Casi se cae del asiento. No esperaba nada ya. Agitó la melena en un gesto estudiado y giró la cabeza. No era una cría. Pablo tuvo que admitir que rondaría su propia edad. ¿La presidenta de su club de fans? El Gavilán no se conformaba con los restos y, por la hora, ella debía ser una perdedora.
—Perdona, estaba concentrado en una melodía nueva —El de Pablo era instinto nato de cazador.
—Te dejo trabajar en paz —Ella frunció los labios y se levantó para irse. Había captado el mensaje.
Algo en aquel gesto despertó la curiosidad de Pablo. Se puso de pie y señaló teatralmente el asiento libre, en mudo ofrecimiento de tregua.
—Te invito a un trago, preciosa. De todos modos, no acababa de gustarme cómo sonaba. Puedo hacerlo mejor.
La mujer se mordió el labio, como si no se decidiera a darle una oportunidad. Finalmente, se sentó con precaución y una mirada que incomodó al Gavilán. No era una jovenzuela y Pablo no estaba habituado a las nuevas reglas del juego.
—Me llamo…
—Sé quién eres… Gavilán. Tomaré uno de esos —dijo señalando el bourbon—. Puedes llamarme Nati.
Por todos los santos. Qué nombre más poco sexy. Todo aquello era un error. Ya había decidido vender la casa y volver a componer, no necesitaba perder el tiempo con una madurita de vestido corto en busca de alivio a un divorcio duro. Pagaría el trago y…
—Natalia… No tienes ni zorra idea de quién soy, ¿verdad? —Había seducción en la forma en que sujetaba el vaso, sin decidirse a beber.

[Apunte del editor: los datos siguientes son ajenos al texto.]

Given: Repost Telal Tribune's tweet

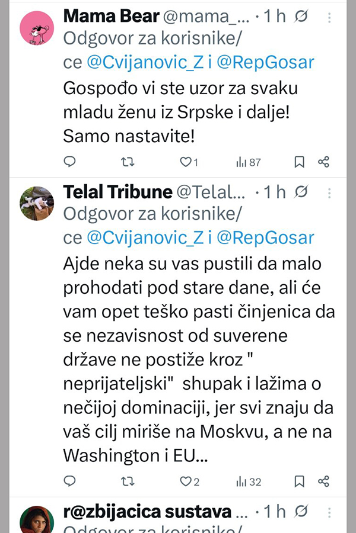Looking at the screenshot, I should pos(128,481).
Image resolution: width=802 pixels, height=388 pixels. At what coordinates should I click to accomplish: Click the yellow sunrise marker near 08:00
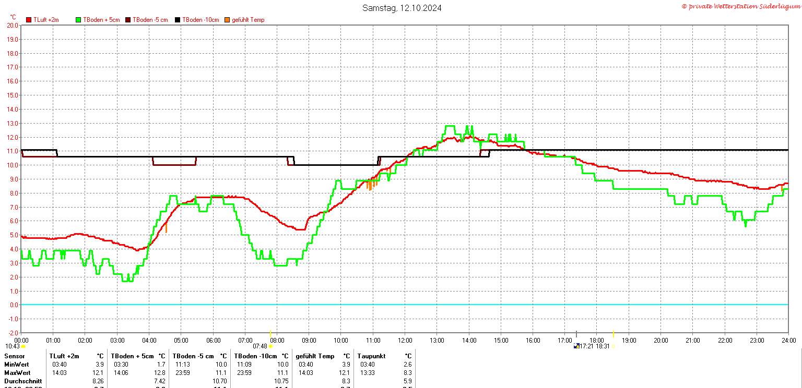pyautogui.click(x=270, y=334)
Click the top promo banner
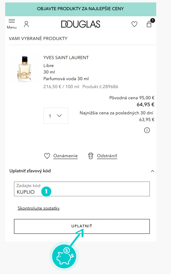This screenshot has height=274, width=171. [x=80, y=9]
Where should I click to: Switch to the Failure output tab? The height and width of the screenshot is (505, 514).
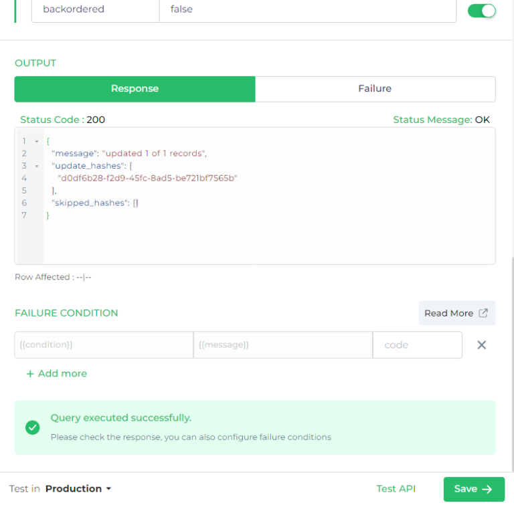coord(375,89)
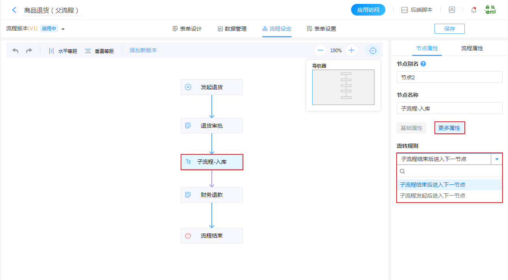Choose 子流程发起后进入下一节点 option
This screenshot has height=280, width=508.
click(x=433, y=196)
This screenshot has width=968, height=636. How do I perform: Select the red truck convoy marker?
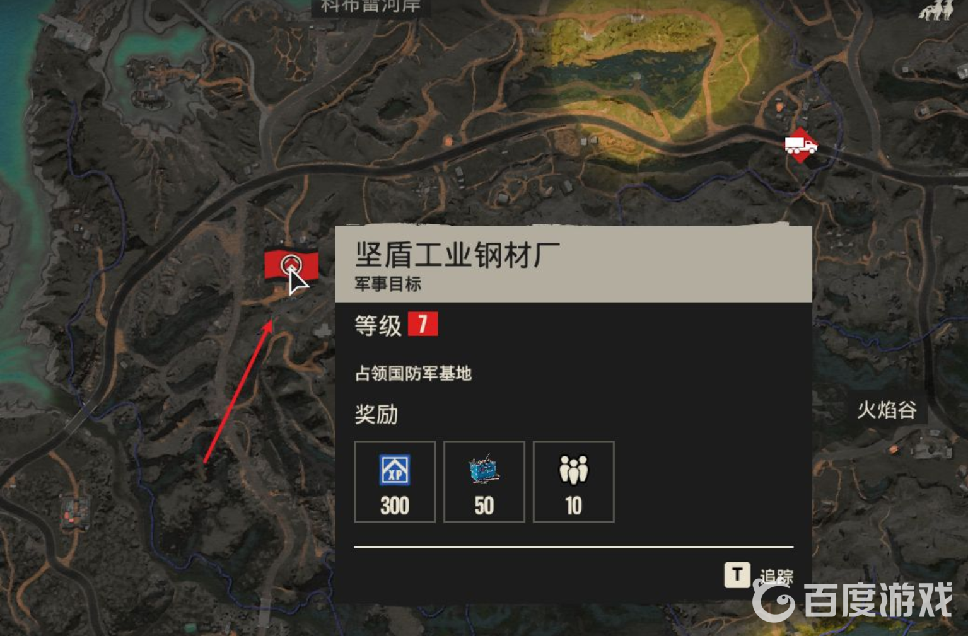click(x=801, y=146)
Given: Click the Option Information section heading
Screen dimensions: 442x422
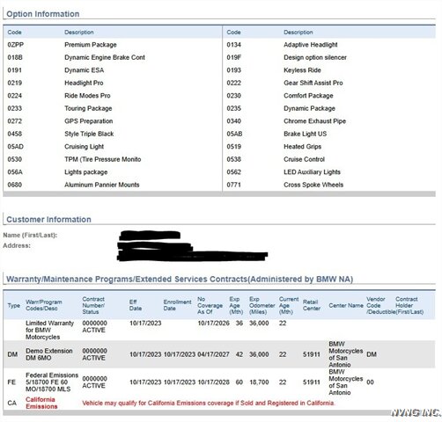Looking at the screenshot, I should (x=43, y=14).
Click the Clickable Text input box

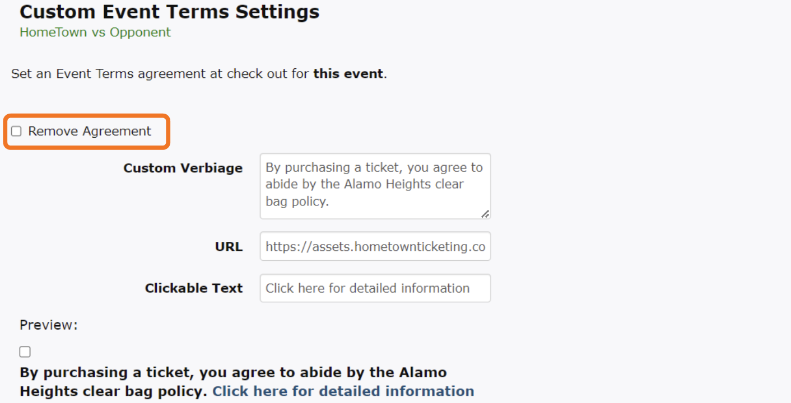(375, 288)
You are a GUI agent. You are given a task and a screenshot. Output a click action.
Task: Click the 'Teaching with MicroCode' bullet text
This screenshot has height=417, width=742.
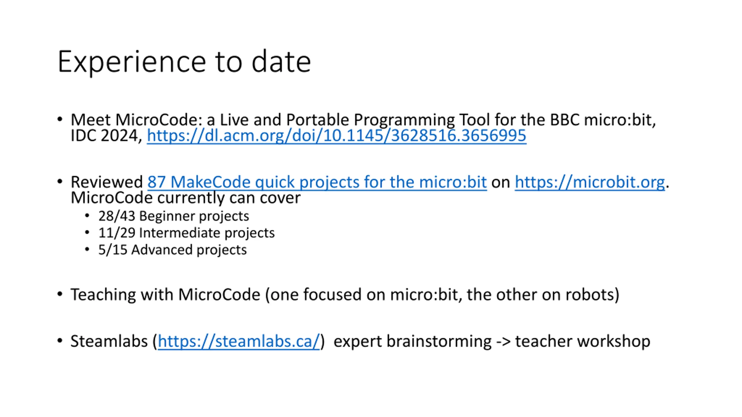coord(165,295)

Pablo comenzó a inquietarse. Un fantasma del pasado que buscaba venganza. Tal vez una virginidad perdida o un bebé no deseado… Por primera vez en su vida, se dio cuenta de que por las jovencitas que había conocido también pasaban los años, de que el Universo giraba para todos. Ella sonrió al ver su cara. No era para menos, estaba realmente acojonado. Sin embargo, había algo en aquella media sonrisa de superioridad que le tranquilizaba.
—Verdad o Consecuencia. Yo escogí por ti y aún… te debo un beso.